# Qualitatively Evaluate a pre-trained DistilBERT model on a couple of sentence pairs 

## https://github.com/huggingface/transformers

In [1]:
import string
import numpy as np
import Levenshtein
import tensorflow as tf
import transformers
from transformers import TFDistilBertForSequenceClassification
from transformers import DistilBertTokenizer

In [2]:
def hash_word(word,avail,hash_dict):
    try:
        return (hash_dict[word],avail,hash_dict)
    except:
        character=np.random.choice(avail,size=1)[0]
        hash_dict[word]=character
        avail.remove(character)
        return (hash_dict[word],avail,hash_dict)
    
#We represent each word in the pair of sentences by a unique randomly selected character
def hash_sentence(sentence1,sentence2):
    hash_dict={}
    avail=[character for character in string.printable]
    st1=''
    for word in sentence1.split():
        st1_add,avail,hash_dict=hash_word(word, avail,hash_dict)
        st1=st1+st1_add
    st2=''
    for word in sentence2.split():
        st2_add,avail,hash_dict=hash_word(word, avail,hash_dict)
        st2=st2+st2_add
    return (st1,st2)

#We convert string to an ordered string containing its unique characters only
def bow(st):
    x=list(set(st))
    x.sort()
    y=''
    for i in x:
        y=y+i
    return (y)

In [5]:
def pre_proc_check(sentence1,sentence2):
    st1,st2=hash_sentence(sentence1,sentence2)
    l1=len(st1)
    l2=len(st2)
    l_word_dist=Levenshtein.distance(sentence1,sentence2)
    l_bow_word_dist=Levenshtein.distance(bow(st1),bow(st2))
    if len(set.intersection(set(st1),set(st2)))>=3:
        print('Minimum number of common words okay')
    else:
        print('Minimum number of common words NOT okay')
    if (l1>=1) and (l1<=50) and (l2>=1) and (l2<=50):
        print('Length okay')
    else:
        print('Length NOT okay')
    if (l1/l2<=1.5) or (l2/l1<=1.5):
        print('Length ratio okay')
    else:
        print('Length ratio NOT okay')
    if (l_word_dist>=1) and (l_word_dist<=20):
        print('Word-based Levenshtein edit distance okay')
    else:
        print('Word-based Levenshtein edit distance NOT okay')
    if l_bow_word_dist>=8:
        print('Bag of words lexical distance okay')
    else:
        print('Bag of words lexical distance NOT okay')
    return

In [7]:
model = TFDistilBertForSequenceClassification.from_pretrained('./data/paraphrase/')
tokenizer = DistilBertTokenizer.from_pretrained("distilbert-base-uncased")

In [12]:
s1x = "One never forgets cycling."
s1y="Cycling is a skill that stays with you forever."
pre_proc_check(s1x,s1y)

Minimum number of common words NOT okay
Length okay
Length ratio okay
Word-based Levenshtein edit distance NOT okay
Bag of words lexical distance okay


In [13]:
MAX_LENGTH=max(len(s1x),len(s1y))
inputs1_x_y= tokenizer.encode_plus(s1x, s1y,add_special_tokens=True,truncation_strategy='do_not_truncate',max_length=MAX_LENGTH, pad_to_max_length=True,return_tensors='tf')
print('The probability that the second sentence is a paraphrase of the first sentence:',tf.nn.softmax(model(inputs1_x_y['input_ids'])[0][0])[1].numpy())

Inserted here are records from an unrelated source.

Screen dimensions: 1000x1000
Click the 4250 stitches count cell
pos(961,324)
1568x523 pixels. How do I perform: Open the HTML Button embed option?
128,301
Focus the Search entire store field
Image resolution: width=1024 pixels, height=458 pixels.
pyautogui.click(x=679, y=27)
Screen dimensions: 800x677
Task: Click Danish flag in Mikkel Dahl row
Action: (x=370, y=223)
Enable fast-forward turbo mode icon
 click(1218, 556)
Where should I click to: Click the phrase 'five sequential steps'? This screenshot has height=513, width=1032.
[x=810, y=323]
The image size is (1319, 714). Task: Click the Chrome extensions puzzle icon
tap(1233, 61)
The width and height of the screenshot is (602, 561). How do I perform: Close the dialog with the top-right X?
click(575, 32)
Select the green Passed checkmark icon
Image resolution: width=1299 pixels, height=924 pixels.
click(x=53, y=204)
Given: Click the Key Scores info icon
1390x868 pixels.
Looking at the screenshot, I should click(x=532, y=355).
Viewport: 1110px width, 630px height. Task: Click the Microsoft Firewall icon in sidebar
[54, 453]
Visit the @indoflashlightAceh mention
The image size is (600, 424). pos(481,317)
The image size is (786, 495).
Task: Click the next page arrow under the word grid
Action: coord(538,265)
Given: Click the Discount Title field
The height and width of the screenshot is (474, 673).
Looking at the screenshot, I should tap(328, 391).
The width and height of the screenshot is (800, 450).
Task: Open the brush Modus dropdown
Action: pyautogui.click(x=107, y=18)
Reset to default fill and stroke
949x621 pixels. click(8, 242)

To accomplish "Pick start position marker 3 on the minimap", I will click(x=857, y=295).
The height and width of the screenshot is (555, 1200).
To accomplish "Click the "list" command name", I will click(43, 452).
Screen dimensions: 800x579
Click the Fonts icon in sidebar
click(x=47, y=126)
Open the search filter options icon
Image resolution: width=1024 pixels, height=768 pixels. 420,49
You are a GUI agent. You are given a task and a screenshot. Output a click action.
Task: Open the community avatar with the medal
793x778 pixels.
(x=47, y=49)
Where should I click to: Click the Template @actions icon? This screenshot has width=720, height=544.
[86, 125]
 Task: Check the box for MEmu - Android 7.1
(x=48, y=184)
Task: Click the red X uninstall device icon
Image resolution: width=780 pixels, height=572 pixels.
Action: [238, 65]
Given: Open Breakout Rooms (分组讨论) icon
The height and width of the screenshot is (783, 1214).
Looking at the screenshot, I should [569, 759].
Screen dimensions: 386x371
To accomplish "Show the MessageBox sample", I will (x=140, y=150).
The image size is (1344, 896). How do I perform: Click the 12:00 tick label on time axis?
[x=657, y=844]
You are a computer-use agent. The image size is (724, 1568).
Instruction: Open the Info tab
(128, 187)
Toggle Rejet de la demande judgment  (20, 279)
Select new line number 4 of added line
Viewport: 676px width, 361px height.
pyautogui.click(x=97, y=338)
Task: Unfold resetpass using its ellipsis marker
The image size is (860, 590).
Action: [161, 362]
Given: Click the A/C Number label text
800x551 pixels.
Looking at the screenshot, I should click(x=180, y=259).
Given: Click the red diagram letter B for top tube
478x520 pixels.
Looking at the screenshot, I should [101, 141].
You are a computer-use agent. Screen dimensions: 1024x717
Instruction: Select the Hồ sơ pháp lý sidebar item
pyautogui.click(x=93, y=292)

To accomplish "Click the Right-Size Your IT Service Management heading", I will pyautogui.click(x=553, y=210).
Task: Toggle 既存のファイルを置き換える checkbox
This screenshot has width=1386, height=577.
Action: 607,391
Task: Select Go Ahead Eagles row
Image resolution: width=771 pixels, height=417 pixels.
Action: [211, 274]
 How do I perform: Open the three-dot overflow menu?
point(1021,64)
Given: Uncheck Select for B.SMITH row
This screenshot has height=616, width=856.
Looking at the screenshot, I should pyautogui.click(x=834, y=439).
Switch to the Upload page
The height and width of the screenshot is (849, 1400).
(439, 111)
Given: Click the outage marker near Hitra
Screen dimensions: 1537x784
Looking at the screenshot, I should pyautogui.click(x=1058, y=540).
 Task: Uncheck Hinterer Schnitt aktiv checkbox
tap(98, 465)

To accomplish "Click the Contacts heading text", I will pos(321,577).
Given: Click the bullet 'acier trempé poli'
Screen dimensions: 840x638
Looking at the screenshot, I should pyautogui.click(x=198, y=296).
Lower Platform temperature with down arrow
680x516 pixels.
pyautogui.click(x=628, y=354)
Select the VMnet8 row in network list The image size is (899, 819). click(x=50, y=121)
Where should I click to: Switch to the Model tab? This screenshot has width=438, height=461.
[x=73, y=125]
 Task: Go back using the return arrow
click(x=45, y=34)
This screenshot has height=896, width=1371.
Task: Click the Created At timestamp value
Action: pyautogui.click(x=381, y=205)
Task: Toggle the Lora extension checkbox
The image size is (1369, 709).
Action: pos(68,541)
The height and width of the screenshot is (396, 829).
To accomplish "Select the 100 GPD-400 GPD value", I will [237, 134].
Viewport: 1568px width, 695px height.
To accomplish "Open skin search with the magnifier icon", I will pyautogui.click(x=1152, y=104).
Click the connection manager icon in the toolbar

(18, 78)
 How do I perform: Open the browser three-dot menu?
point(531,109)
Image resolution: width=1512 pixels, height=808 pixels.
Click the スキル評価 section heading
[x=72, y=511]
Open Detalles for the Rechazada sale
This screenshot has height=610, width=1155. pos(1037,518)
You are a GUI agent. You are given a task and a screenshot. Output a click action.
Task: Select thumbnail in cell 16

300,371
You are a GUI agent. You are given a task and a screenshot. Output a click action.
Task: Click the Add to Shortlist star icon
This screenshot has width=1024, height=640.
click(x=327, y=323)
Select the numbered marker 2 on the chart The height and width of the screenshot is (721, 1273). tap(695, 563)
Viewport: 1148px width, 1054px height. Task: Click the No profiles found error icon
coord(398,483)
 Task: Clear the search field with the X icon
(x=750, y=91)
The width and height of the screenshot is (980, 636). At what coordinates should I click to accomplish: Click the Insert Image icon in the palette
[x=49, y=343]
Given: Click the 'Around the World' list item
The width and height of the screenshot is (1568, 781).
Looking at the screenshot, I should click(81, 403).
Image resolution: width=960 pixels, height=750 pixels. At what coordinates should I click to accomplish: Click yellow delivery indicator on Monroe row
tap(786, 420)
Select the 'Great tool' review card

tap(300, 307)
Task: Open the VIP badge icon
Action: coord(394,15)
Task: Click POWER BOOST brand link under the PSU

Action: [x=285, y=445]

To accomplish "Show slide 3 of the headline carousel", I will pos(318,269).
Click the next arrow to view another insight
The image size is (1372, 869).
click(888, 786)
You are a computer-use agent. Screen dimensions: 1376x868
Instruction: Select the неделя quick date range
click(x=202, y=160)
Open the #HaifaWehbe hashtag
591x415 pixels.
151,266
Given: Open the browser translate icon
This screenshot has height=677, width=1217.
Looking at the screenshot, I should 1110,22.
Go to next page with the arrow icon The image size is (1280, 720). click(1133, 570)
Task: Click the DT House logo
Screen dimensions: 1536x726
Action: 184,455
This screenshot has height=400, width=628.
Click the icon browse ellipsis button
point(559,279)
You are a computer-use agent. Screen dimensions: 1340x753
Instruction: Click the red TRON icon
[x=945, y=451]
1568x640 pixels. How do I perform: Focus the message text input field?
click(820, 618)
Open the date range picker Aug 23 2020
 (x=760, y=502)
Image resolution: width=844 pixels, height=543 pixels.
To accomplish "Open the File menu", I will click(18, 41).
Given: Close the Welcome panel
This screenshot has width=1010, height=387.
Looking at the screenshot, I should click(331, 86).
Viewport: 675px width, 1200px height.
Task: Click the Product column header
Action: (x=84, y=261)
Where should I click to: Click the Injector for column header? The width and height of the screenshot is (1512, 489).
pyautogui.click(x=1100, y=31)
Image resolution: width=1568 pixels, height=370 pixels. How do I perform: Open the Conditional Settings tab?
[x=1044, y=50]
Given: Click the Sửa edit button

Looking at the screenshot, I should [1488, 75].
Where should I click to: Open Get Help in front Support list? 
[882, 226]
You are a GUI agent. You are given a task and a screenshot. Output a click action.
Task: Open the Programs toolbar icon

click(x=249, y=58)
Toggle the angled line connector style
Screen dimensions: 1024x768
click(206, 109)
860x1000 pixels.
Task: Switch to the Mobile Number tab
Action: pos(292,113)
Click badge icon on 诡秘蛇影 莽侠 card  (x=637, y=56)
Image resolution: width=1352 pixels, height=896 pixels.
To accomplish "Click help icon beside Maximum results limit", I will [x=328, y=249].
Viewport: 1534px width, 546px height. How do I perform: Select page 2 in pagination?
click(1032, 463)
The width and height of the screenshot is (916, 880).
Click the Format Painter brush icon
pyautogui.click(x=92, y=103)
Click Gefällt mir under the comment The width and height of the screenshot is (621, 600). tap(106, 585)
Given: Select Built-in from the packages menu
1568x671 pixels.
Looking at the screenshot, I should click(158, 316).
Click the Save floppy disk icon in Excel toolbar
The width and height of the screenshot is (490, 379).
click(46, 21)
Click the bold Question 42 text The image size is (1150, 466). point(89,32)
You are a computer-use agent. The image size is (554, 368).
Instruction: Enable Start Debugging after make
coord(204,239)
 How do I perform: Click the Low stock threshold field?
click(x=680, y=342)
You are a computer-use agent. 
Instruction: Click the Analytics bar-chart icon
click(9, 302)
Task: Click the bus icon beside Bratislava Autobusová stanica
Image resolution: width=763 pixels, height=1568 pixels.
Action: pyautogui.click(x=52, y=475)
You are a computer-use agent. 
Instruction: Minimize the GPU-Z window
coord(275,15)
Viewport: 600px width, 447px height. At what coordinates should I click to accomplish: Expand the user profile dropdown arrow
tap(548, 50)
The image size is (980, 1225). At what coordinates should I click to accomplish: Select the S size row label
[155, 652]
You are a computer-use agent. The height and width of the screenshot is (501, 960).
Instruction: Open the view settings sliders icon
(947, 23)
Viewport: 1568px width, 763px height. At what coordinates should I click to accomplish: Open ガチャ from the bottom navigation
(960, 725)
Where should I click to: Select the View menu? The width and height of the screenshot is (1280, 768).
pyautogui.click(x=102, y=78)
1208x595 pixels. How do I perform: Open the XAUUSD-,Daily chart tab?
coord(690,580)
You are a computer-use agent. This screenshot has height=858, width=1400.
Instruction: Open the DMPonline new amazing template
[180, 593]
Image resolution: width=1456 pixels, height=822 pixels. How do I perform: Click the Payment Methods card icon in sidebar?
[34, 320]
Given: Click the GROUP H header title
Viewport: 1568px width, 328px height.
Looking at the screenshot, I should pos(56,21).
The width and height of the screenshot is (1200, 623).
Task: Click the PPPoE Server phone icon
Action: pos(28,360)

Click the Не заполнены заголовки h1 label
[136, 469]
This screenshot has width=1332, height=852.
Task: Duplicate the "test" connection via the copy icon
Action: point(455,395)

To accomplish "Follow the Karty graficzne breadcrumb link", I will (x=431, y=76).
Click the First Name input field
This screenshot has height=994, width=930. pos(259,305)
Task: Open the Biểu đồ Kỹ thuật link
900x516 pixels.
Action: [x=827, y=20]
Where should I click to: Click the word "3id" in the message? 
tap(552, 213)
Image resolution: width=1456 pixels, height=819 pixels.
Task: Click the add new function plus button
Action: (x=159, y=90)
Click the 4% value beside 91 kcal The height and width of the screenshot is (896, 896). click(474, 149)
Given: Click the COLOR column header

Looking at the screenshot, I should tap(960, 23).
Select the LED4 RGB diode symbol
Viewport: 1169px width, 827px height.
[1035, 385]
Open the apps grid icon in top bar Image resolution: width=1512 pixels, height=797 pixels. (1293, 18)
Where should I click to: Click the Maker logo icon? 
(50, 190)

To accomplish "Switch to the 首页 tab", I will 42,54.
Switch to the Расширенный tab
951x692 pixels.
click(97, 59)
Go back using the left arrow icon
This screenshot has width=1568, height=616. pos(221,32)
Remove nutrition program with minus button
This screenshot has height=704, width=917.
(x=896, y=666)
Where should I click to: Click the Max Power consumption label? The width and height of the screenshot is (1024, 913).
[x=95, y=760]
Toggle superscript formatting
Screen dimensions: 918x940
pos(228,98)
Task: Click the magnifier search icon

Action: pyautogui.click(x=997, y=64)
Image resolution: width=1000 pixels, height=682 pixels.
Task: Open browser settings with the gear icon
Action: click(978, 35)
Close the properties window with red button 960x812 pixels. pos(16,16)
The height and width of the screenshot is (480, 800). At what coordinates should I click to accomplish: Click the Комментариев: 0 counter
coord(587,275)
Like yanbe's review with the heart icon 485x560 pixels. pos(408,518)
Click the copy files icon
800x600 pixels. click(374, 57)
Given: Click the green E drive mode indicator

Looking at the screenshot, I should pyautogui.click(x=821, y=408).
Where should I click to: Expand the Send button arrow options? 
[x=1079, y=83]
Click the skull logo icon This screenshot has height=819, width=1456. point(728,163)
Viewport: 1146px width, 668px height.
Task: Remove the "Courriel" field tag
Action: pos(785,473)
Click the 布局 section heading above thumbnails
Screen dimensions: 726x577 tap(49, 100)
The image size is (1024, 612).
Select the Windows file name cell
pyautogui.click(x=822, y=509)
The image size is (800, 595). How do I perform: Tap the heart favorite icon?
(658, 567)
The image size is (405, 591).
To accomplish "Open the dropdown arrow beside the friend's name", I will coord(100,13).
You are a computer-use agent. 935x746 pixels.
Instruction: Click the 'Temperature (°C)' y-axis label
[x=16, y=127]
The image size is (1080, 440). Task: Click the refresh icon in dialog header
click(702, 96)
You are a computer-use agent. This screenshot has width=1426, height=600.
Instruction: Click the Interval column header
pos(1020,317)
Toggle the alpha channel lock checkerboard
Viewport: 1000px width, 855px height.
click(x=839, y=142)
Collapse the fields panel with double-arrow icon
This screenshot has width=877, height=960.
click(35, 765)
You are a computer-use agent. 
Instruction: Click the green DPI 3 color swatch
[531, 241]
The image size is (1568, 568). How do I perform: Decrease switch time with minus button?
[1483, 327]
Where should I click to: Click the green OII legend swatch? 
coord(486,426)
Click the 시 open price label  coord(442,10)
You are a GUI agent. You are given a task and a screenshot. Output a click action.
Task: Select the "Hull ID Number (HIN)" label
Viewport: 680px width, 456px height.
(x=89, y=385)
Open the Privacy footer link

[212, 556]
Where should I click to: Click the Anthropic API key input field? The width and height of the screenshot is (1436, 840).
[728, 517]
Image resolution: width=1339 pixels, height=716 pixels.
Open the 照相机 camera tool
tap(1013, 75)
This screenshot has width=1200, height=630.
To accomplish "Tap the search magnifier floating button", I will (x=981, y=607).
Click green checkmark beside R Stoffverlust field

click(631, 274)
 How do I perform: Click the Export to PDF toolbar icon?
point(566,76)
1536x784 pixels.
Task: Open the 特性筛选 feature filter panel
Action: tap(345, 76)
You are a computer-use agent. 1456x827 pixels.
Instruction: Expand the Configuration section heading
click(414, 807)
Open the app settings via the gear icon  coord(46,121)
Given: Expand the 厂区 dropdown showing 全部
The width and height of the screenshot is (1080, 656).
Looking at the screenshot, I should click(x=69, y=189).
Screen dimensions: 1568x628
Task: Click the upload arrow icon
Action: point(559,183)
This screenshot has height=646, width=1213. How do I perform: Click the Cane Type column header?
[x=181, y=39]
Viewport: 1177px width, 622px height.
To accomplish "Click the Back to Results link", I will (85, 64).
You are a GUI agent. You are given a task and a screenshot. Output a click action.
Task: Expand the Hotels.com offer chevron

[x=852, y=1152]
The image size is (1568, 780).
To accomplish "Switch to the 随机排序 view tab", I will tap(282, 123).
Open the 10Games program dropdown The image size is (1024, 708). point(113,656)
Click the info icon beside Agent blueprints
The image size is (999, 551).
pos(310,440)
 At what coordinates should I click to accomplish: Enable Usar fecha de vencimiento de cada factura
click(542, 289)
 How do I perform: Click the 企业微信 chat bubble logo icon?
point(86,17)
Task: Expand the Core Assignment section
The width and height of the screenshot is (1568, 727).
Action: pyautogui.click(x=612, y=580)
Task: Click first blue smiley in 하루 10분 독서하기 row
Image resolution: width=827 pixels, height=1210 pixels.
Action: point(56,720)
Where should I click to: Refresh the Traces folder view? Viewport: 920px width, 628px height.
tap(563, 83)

The probability that the second sentence is a paraphrase of the first sentence: 0.16632225


In [14]:
s2x = "Comics are a great source of enjoyment for the reader."
s2y = "It is great fun to read comics."
pre_proc_check(s2x,s2y)

Minimum number of common words NOT okay
Length okay
Length ratio okay
Word-based Levenshtein edit distance NOT okay
Bag of words lexical distance okay


In [15]:
MAX_LENGTH=max(len(s2x),len(s2y))
inputs2_x_y= tokenizer.encode_plus(s2x, s2y,add_special_tokens=True,truncation_strategy='do_not_truncate',max_length=MAX_LENGTH, pad_to_max_length=True,return_tensors='tf')
print('The probability that the second sentence is a paraphrase of the first sentence:',tf.nn.softmax(model(inputs2_x_y['input_ids'])[0][0])[1].numpy())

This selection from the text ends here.